It was with some trepidation that I picked up The Inmates Are Running The Asylum by Alan Cooper . I think I'd heard a radio bit on the book that made me very interested, and I'm always looking for ways to help designers improve the design process.
But then I ran across an interview that showed Cooper's work to be uneven, at best. This, unfortunately, is my experience with the book as a whole. Overall, the book comes across as a valiant effort to regurgitate the best writing in design theory, but as told by one of those awful "designers" that we, as programmers, have had to recover project after project from.
We start with the obligatory airplane computer interface horror story, similar to any number of cautionary tales we've read in the RISKS digest over the years, the usual "the computer was at fault because the pilot didn't understand it". This is a perfectly reasonable interpretation, and one that we see repeated over and over again; alas Coopers analysis of the problem only derails his later arguments about defaults and actions.
He also writes as someone not familiar with the tools available. On page 61 he claims "yet not a single email program available today treats email messages as part of a sequence." Now I haven't used Outlook, but I can only assume that he's limiting himself to some Microsoft product when he makes that statement, because nearly ever email client within reach of me (except for the simplest Un*x "mail" command, most often invoked only by higher level applications) has some ability to thread either by subject or by message ID references.
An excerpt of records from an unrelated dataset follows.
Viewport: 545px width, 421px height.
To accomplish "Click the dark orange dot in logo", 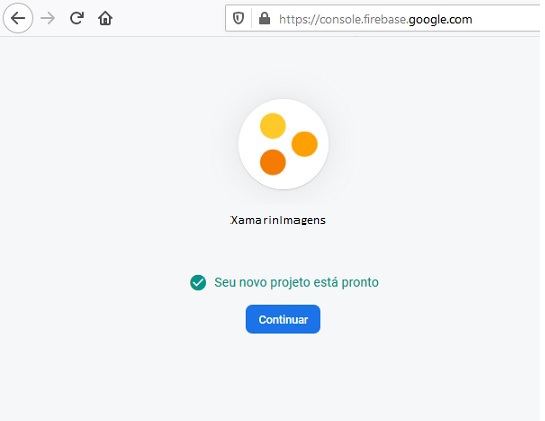I will pyautogui.click(x=273, y=162).
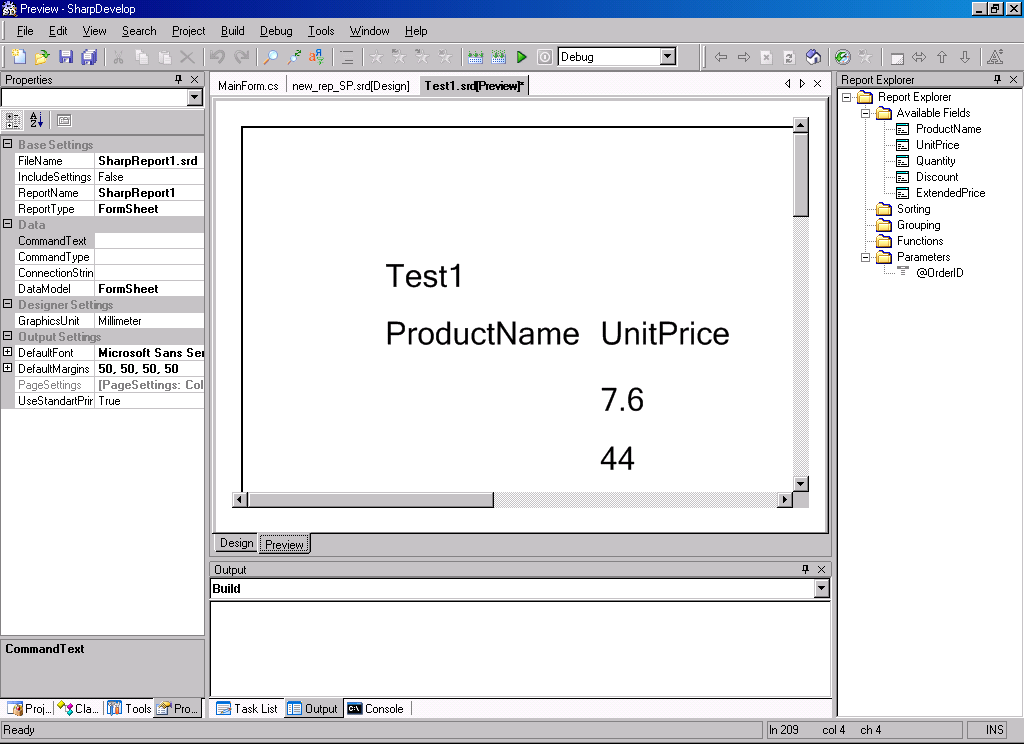Sort properties alphabetically with the A-Z icon
The width and height of the screenshot is (1024, 744).
[37, 121]
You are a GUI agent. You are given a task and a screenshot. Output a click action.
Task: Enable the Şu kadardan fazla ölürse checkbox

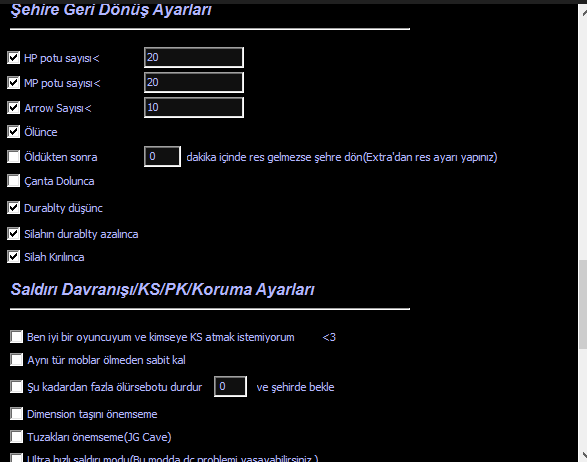[16, 386]
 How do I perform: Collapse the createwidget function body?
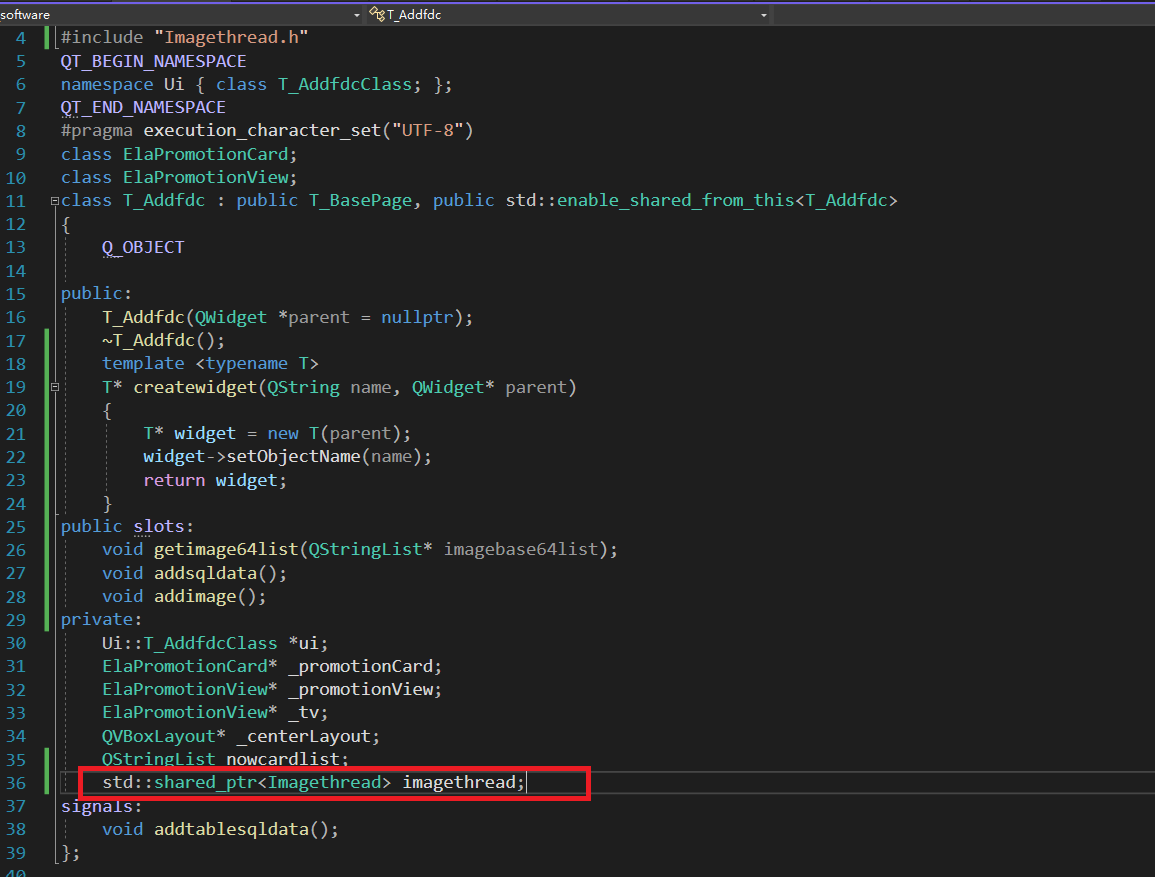pos(54,387)
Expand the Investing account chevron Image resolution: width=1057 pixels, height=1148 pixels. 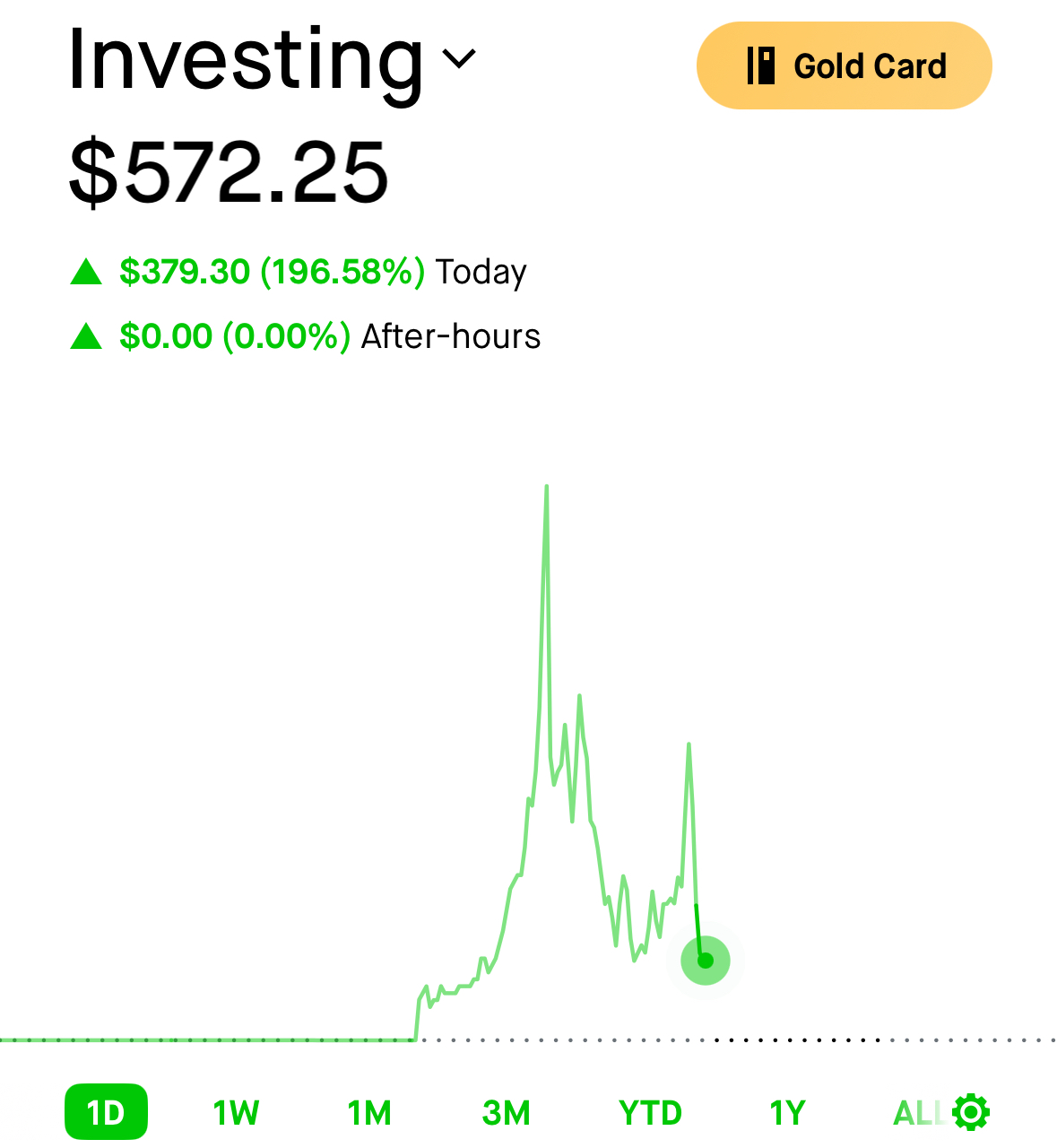tap(460, 59)
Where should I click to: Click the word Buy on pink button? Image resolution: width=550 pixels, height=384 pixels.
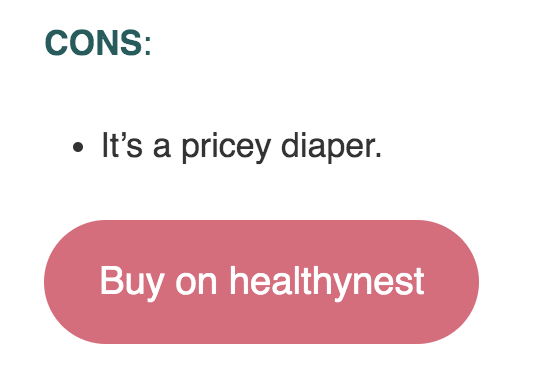(132, 283)
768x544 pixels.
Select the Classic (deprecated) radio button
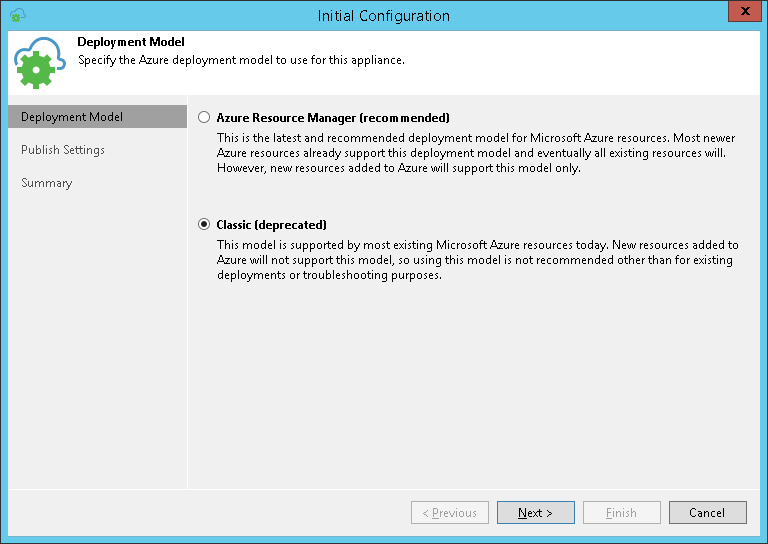tap(205, 225)
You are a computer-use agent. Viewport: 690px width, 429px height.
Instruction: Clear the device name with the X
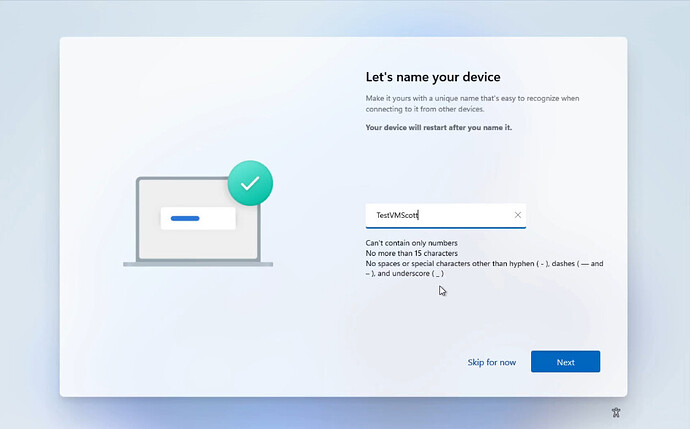pos(518,215)
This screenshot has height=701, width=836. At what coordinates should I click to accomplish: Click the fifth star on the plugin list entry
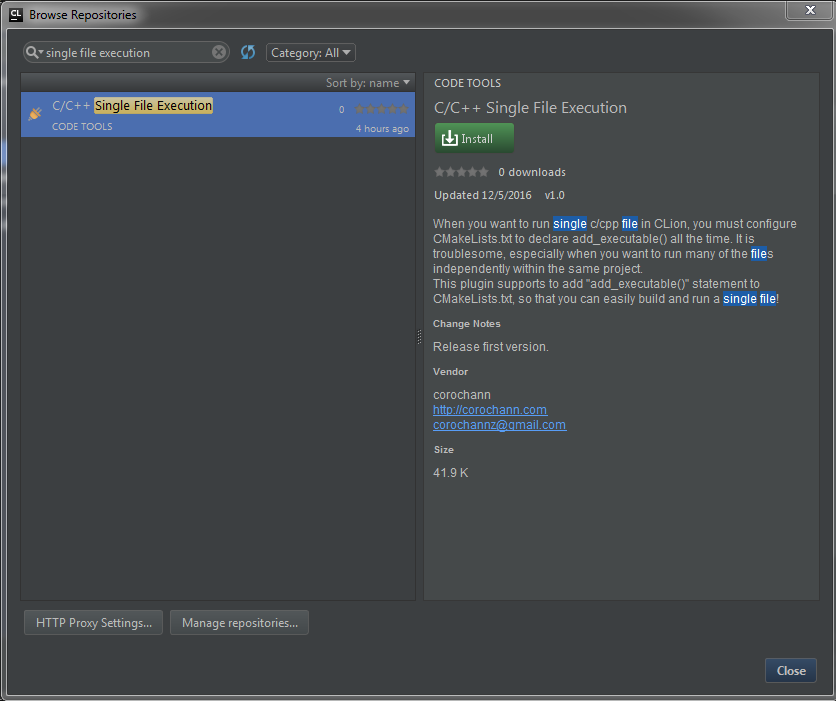click(x=404, y=109)
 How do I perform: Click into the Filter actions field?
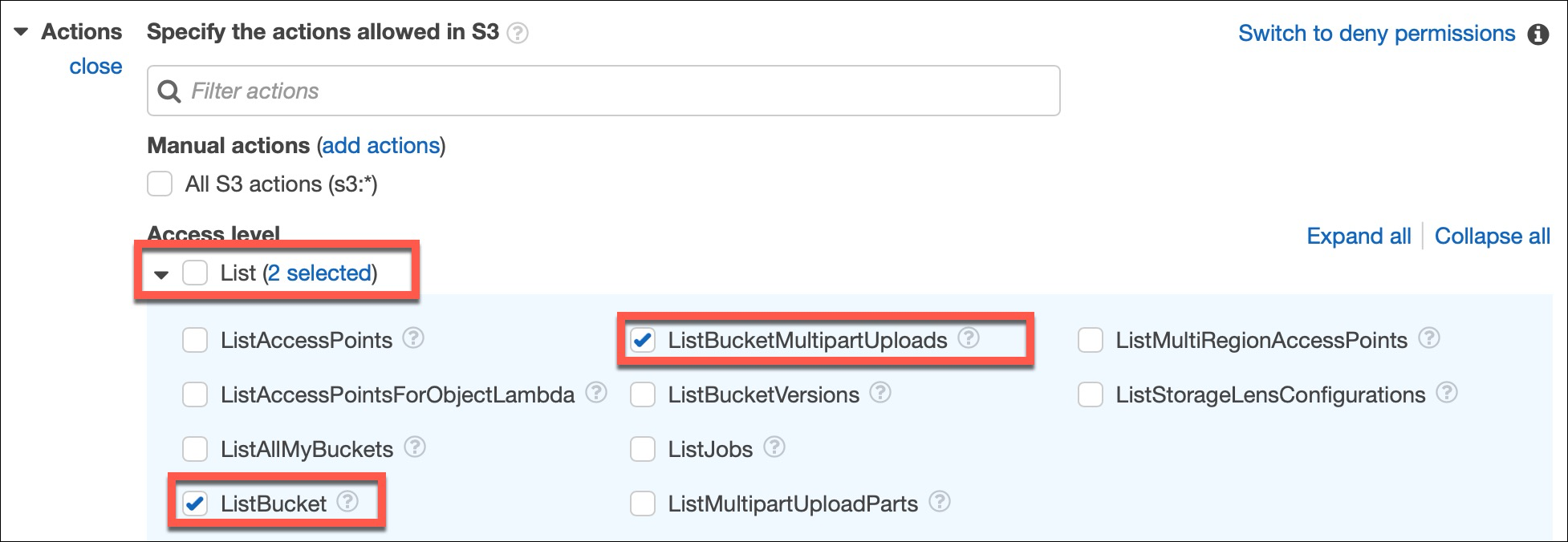pyautogui.click(x=603, y=91)
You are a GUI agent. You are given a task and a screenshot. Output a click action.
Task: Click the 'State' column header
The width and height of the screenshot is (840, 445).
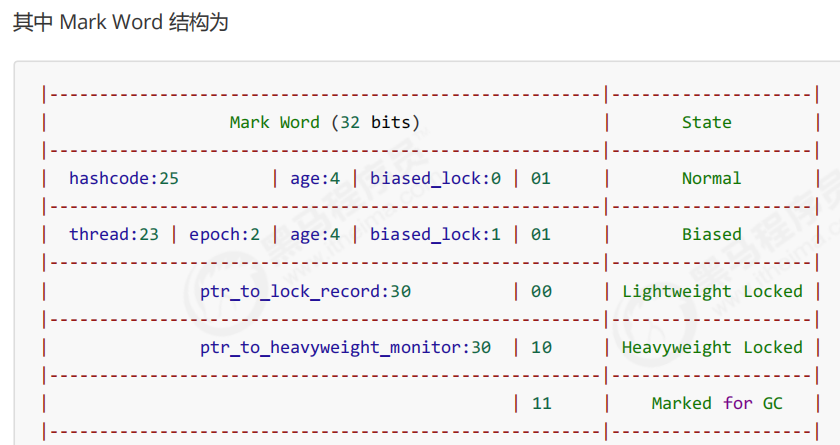707,123
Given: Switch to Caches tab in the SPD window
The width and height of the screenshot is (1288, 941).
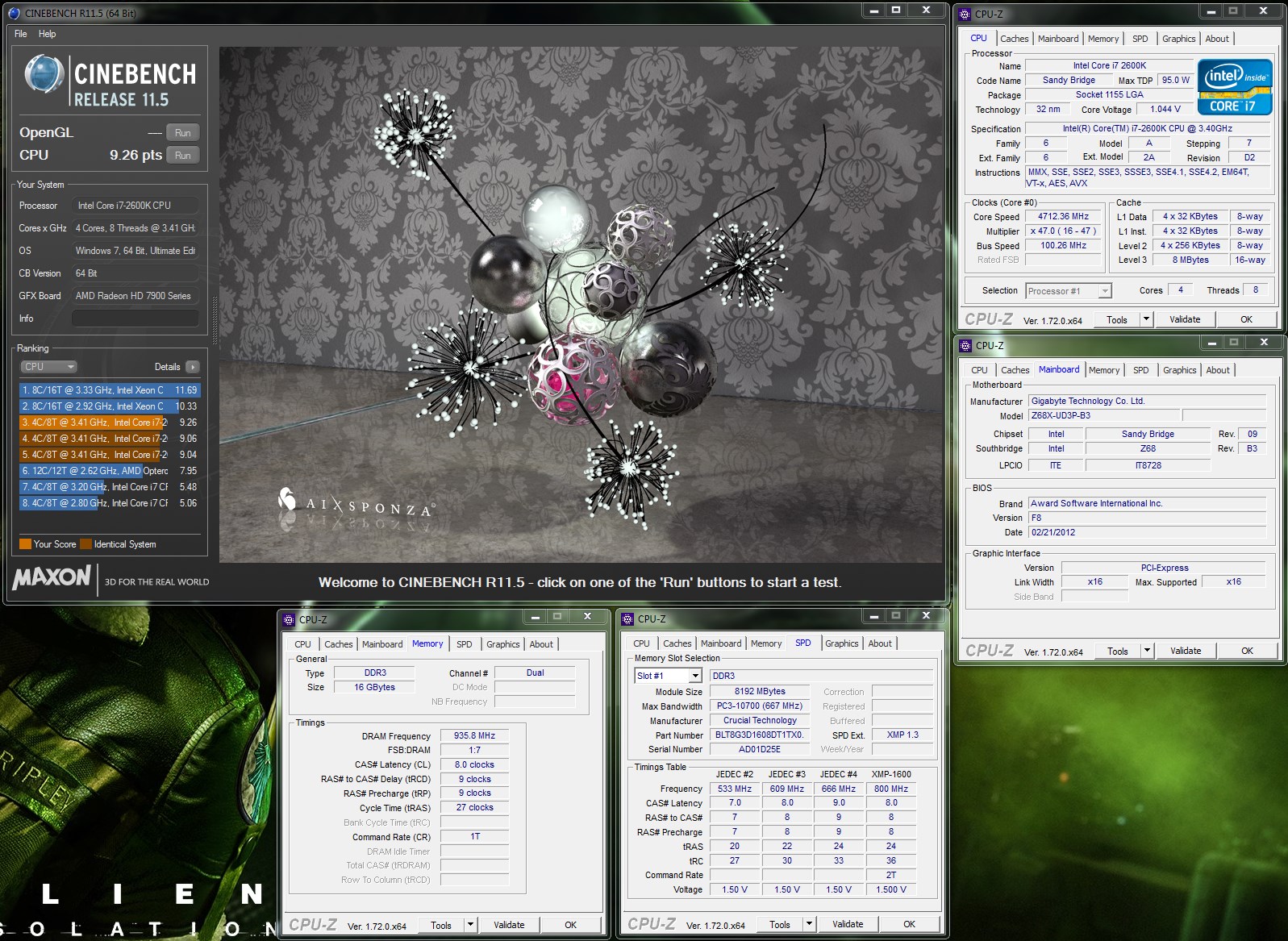Looking at the screenshot, I should [677, 643].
I rarely use them that way, but that's a different argument.
In chapter 1 he complains that the way Microsoft Word remembers the user's preferences confuses novices, then he spends chapter 4 ranting about how software doesn't remember the user's selections.
"Modern install programs are hardly better. If they run out room (sic), they might issue an error message, but then would stop running, forgetting all the settings you have meticulously keyed in. If you clear out some space on your hard disk and run the install again, the first thing it does is ask you all those questions again, instead of remembering what you keyed in."
Okay, just for giggles, let's ask the obvious question: If the computer has run out of hard disk space, where the hell do you expect us to save those settings? It is precisely the nebulous pronouncements to "make it better" without any understanding of the tradeoffs of the underlying technology that programmers have been fighting against for years.
The book goes on with varying levels of usefulness. His reasoning for constructing specific example users contains some of the best arguments for using narrative in design that I've run across. But he balances this with the same old metaphors of sewing parachutes after exiting the aircraft and tales of the Post-Ittm that we've been reading for longer than I've had a profession.
He critiques some truly awful designs with relatively insightful comments, and then goes on to use the term "Power User" with a straight face. Worse, he uses it to describe someone computer literate, a usage I haven't seen since PC Magazine tried to foist the term off on us in the '80s, about a month before it became synonymous with the executive who's secretary had more computing power than the entire engineering department....
If you need a refresher on design, go reread The Psychology/Design of Everyday Things and your favorite Tufte book. If you feel the need to be sold on a design firm, pick a URL at random, you'll get a better argument. Unfortunately, The Inmates Are Running The Asylum accomplishes neither task as effectively.